Foreword by Doris Pack
I am very honoured to be asked, once again, to write the preface for this year’s edition of the European Cinema Yearbook. As the Chairwoman of the Committee on Education and Culture of the European Parliament, I am acutely aware that as we reach the midpoint of our legislature, the audiovisual sector, and more particularly cinema, is facing some significant new challenges.
The audiovisual landscape is being transformed; new devices and services are changing the way media is consumed. Through convergence and cross-platform devices such as smart televisions, viewing is becoming more personalised and more interactive than ever before and geographical limitations are rapidly becoming meaningless.
This transformation also impacts on content creation, an issue at the heart of the Commission’s Creative Europe programme, the new generations of programmes in the field of culture and media for the period 2014-2020.
The proposal aims to bring together the current Culture, MEDIA and MEDIA Mundus programmes in a common framework to support the cultural and creative sectors with an estimated budget of €1.8 billion.
My Committee, on behalf of the European Parliament will shortly be considering the Commission’s proposal along with Council of the European Union, its co-legislator.
The individual programmes that this new proposal seeks to merge have been extremely successful for both European cinema and for European cultural and creative industries generally.
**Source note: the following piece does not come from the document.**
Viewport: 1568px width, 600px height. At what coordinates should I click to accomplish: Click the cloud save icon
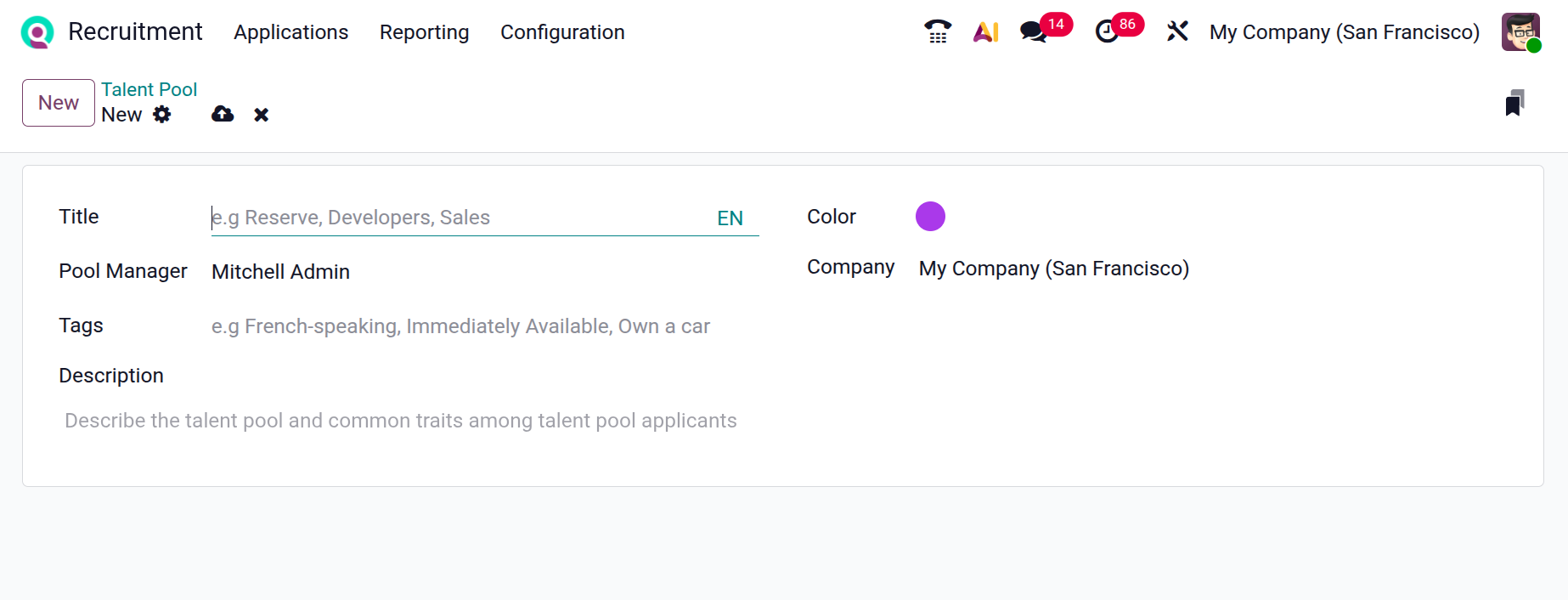pos(223,114)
The MEDIA programme celebrated its 20th anniversary during the Cannes Film Festival. During its lifetime, it has helped promote European films and provide invaluable support to the European audiovisual industry. For instance, MEDIA supported 20 films at the 2011 Cannes Festival, including eight that competed for the Festival's top prize, the Palme d'Or, including La Piel Que Habito by Pedro Almodóvar, Melancholia by Lars von Trier and Le Havre by Aki Kaurismäki. It has played a huge part in both nurturing and showcasing the richness, dynamism and creativity of European cinema.
Despite these difficult economic times, European cinema is stronger and more varied than ever, exemplified by the French black-and-white silent film, The Artist, by Michel Hazanavicius winning 3 Golden Globes, 7 BAFTAs and sweeping the board at the Oscar ceremony.
The European Parliament, through its LUX Prize, is committed to playing its part in ensuring European citizens are not restricted by linguistic barriers from accessing the rich cultural diversity provided by European cinema.
Inaugurated in 2007, the LUX Prize has gained increasing recognition and enables European citizens to discover, appreciate and better understand each other’s lives, hopes, dreams and fears.
This year the prize has been awarded to Les neiges du Kilimandjaro by Robert Guédiguian, about a couple who ends up looking after the family of a man who attacked them after learning why he did so.
In 2012, the LUX prize will move a step closer to European citizens: for the first time the three films shortlisted for the Prize will be screened in all 27 Member States and subtitled in each of the EU’s 23 official languages.
To conclude, I reiterate the fact that this will be a challenging year. Nevertheless I am confident that it is a challenge that can be met. Even in these economically challenging times, European cinema has kept on expanding and developing. With the proper support I have no doubt that our citizens will continue to enjoy and benefit from everything that the European audiovisual sector has to offer.